Ты что! Для нас тогда рубль – это был пипец, поворот судьбы! Представляешь, сколько раз на этот рубль мы могли домой приехать-уехать? Задача была, конечно, заныкать его, чтоб никто не отнял, ни одна позорная скотина. Мои нычки – ой, это ж целая система. У меня на плече на школьной форме нашивка была, я над ней аккуратненько шов проре́зал и туда по десять копеек прятал, – на метро, на следующие выходные. Само собой, долго эта нычка не продержалась…
Ну и ненавидел же я то проклятое заведение. Постоянно хотелось жрать, жрать, жрать! И чтобы тебя все оставили в покое. Никакой математикой, ни химией, ни физикой я не занимался. Я только в библиотеку нырял: там страшно пахло плесенью, зато были разные-всякие интересные имена на обложках: Джек Лондон, Грин, всякие там «Пингвинские клубы», ну и фантастика, само собой, – Беляева я обожал.
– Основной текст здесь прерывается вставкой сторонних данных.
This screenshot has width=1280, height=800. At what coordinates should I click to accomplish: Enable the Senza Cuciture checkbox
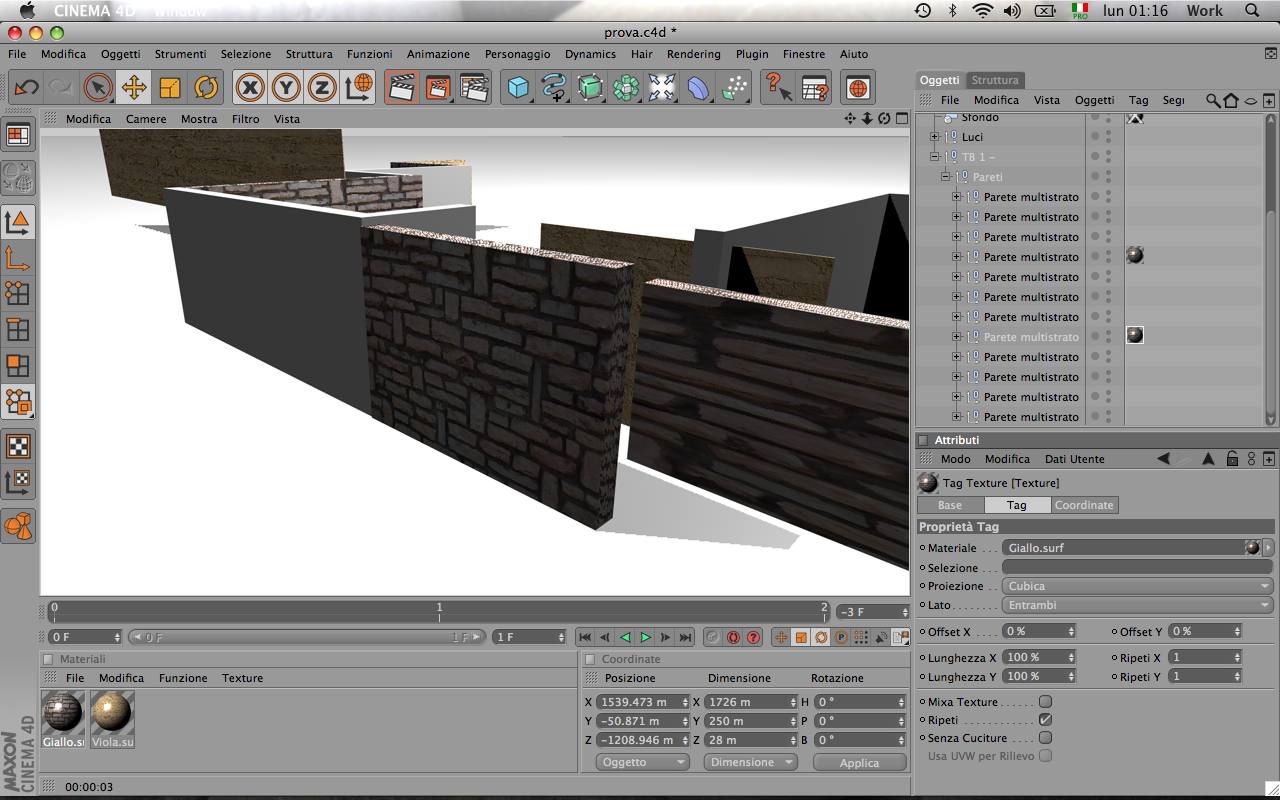pos(1045,738)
А ещё было много журналов «Вокруг света» и такой голубого цвета журнальчик, название забыл, там почти в предконце печатали одну-две главы Рэя Брэдбери. Я читал и перечитывал по миллиону раз, лишь бы не возвращаться в эту проклятую скотскую жизнь…
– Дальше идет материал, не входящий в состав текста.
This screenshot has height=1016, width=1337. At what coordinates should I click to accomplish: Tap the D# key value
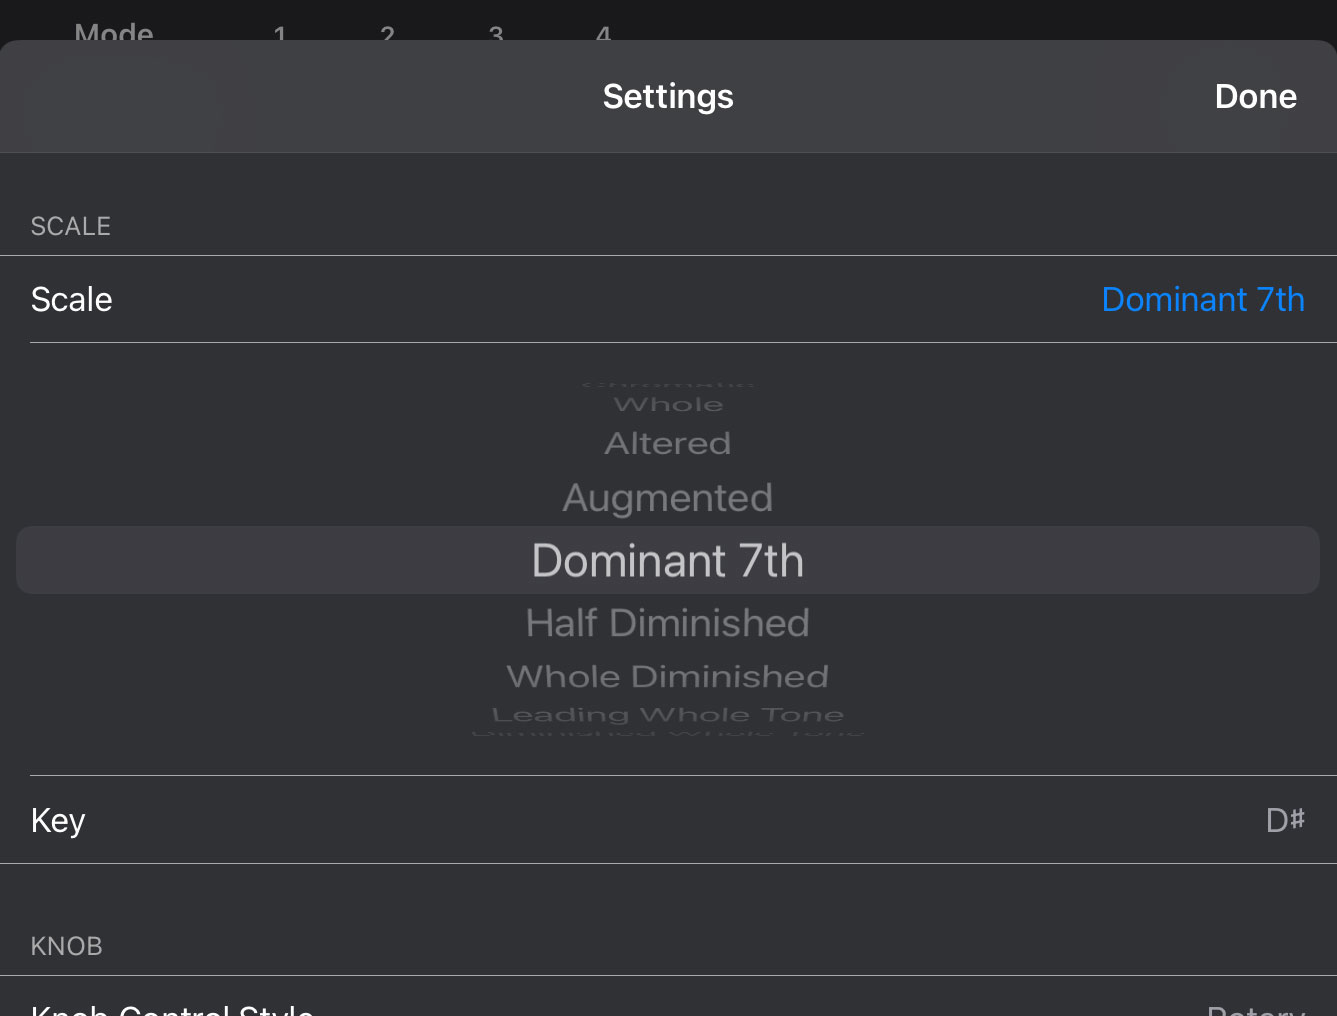pyautogui.click(x=1285, y=820)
Для меня тогда всё, что в книгах, было живее и правдашней, чем жизнь вокруг. Я и ночью читал – под одеялом: батарейка такая квадратная и лампочка, ну и читаешь. На уроке тоже: учебник открываешь, а у тебя там тонкая книжка заложена, и ты сидишь, читаешь… А забудешься – херакс! – вокруг хохот, а над тобой учитель склонился и тоже типа внима-а-ательно так читает вместе с -тобой.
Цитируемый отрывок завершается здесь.